To do. Your response should be the lines from the one holding "Click the tall" to the last line of the data below, copied exactly and with no additions.

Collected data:

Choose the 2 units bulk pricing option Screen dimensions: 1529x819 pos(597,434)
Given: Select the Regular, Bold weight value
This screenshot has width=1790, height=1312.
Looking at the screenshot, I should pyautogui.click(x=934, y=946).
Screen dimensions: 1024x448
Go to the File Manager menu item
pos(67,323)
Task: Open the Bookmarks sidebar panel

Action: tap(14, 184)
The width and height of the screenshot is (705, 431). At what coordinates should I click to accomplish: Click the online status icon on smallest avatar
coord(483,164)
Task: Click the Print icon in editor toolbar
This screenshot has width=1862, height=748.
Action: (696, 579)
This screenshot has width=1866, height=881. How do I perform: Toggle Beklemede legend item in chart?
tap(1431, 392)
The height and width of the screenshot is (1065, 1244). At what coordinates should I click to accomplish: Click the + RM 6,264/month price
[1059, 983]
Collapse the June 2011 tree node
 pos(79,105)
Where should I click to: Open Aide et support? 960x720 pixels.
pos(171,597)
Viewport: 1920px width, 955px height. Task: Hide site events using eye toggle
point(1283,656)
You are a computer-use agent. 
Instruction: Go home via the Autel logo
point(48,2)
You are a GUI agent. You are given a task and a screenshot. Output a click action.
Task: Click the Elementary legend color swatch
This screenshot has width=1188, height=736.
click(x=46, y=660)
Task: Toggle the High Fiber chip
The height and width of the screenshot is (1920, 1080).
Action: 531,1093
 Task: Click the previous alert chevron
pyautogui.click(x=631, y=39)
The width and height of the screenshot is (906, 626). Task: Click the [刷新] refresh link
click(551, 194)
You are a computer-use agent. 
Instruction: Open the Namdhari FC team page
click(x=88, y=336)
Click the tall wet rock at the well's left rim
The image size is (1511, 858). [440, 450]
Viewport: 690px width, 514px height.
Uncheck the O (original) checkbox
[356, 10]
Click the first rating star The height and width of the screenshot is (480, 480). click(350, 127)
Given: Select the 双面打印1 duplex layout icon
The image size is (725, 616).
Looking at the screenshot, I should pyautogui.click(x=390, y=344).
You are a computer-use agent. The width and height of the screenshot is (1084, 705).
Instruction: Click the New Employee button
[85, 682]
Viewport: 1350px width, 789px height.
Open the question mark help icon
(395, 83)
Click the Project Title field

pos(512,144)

Solved problem.
Click the tall wet rock at the well's left rim
The image size is (1511, 858). [440, 450]
Viewport: 690px width, 514px height.
Uncheck the O (original) checkbox
[356, 10]
Click the first rating star The height and width of the screenshot is (480, 480). click(350, 127)
Given: Select the 双面打印1 duplex layout icon
The image size is (725, 616).
Looking at the screenshot, I should pyautogui.click(x=390, y=344).
You are a computer-use agent. The width and height of the screenshot is (1084, 705).
Instruction: Click the New Employee button
[85, 682]
Viewport: 1350px width, 789px height.
Open the question mark help icon
(395, 83)
Click the Project Title field

pos(512,144)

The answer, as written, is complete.